More than 150 people packed into the meeting of the Parks and Recreation Commission at the American Swedish Historical Museum to hear the presentation. The crowd seemed about evenly split between neighborhood residents and bicycling enthusiasts from around the city. Because the $100 million, for-profit velodrome would displace about four acres of the park along Broad Street, the commission must determine whether it meets the conditions set out in the city's Open Lands Protection law.
Although the velodrome developers have promised to make significant park improvements to mitigate the arena's impact, several neighborhood residents expressed skepticism about the benefits of another large facility in South Philadelphia. The velodrome would be located across from the sports complex and a few blocks from the site of a newly approved casino on Packer Avenue.
"This is the elephant in the room. We are already impacted so severely," argued Anna Maria Vona, who uses the park for morning walks. "I'm tired of outsiders coming into our community."
The project's backers, led by Philip J. Senechal, an executive at a private equity firm, countered that the velodrome would be more like a rec center than a sports complex-style arena. It would offer recreational activities for residents, as well as cycling programs tailored to low-income schoolchildren from around the city. They are offering free space to Cadence Youth Cycling, which provides racing and leadership training.

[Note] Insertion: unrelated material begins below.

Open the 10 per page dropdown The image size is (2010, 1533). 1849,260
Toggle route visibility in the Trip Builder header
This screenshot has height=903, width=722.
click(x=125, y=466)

"If you have a facility like this, you'll have thousands of kids graduating high school and going off to college," promised Ryan Oelkers, a cofounder of Cadence.
But even some bicyclist enthusiasts complained that it was wrong to locate the velodrome on parkland. "It's the right idea, wrong location," said one speaker, who urged the group to look for another site.
The commission took no action Wednesday. Before the project can be approved, it must be vetted by the city's art and historical commissions, the National Park Service, and state agencies.